The actual plaintiff and defendant up to this point very likely have not confronted each other on the case, except for some possible exposure in the deposition process. The case proceeds formally on a lawyer to lawyer basis, i.e., taken from (or given away by) the business executives. Lawyers, of course, have ongoing private privileged discussions and briefings with their clients. These interchanges involve an evaluation of the pluses and minuses of how the case is going and what the eventual outcome might be. The defendant client looks for indications that the case is being won, but confronts many legal doubts. Choice between standing firm to win the case and watching the meter run wild, win or lose, in time makes settlement out of court more and more attractive.
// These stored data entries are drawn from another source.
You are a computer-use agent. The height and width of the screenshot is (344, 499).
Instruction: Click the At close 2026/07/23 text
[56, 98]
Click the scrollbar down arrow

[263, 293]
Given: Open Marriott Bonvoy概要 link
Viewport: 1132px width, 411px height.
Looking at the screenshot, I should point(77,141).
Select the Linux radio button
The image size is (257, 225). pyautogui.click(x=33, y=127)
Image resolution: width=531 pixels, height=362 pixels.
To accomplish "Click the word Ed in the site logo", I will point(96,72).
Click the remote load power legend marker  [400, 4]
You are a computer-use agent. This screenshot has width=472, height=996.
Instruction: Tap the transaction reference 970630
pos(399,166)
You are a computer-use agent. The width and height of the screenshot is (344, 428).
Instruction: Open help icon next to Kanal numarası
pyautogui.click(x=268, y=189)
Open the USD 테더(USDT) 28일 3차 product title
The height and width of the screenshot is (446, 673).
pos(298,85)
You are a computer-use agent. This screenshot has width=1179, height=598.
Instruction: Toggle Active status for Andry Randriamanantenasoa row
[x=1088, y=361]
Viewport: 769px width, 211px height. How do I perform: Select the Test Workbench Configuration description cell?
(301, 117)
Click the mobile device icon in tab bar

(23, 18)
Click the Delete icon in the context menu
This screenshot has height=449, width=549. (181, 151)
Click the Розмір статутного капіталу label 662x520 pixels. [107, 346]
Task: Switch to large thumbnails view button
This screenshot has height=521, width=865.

In-house legal counsel customarily are involved in the entire proceedings, but commonly play a secondary role relative to the major outside law firm charged with winning the case. Strong corporate counsel, however, can be invaluable in developing legal strategy as well as in helping to slow the meter. In-house lawyers seem to be leading much of the correction now in progress.

Behind the scenes, lawyers on both sides confer rather frequently on technical legal issues as well as scheduling and other procedural matters. Virtually every phone call, fax, copied document, letter, and routine conversation is noted and a profit margin added, all of which keeps the meter running.

There is an obvious incentive for legal firms to keep building each case so as to document and thereby rationalize billings. In many cases judges rule on legal fees. An enormous amount of work is involved reflecting at least in part the disincentives within the legal system to finalize a case. How relevant and useful all these materials really are is debatable.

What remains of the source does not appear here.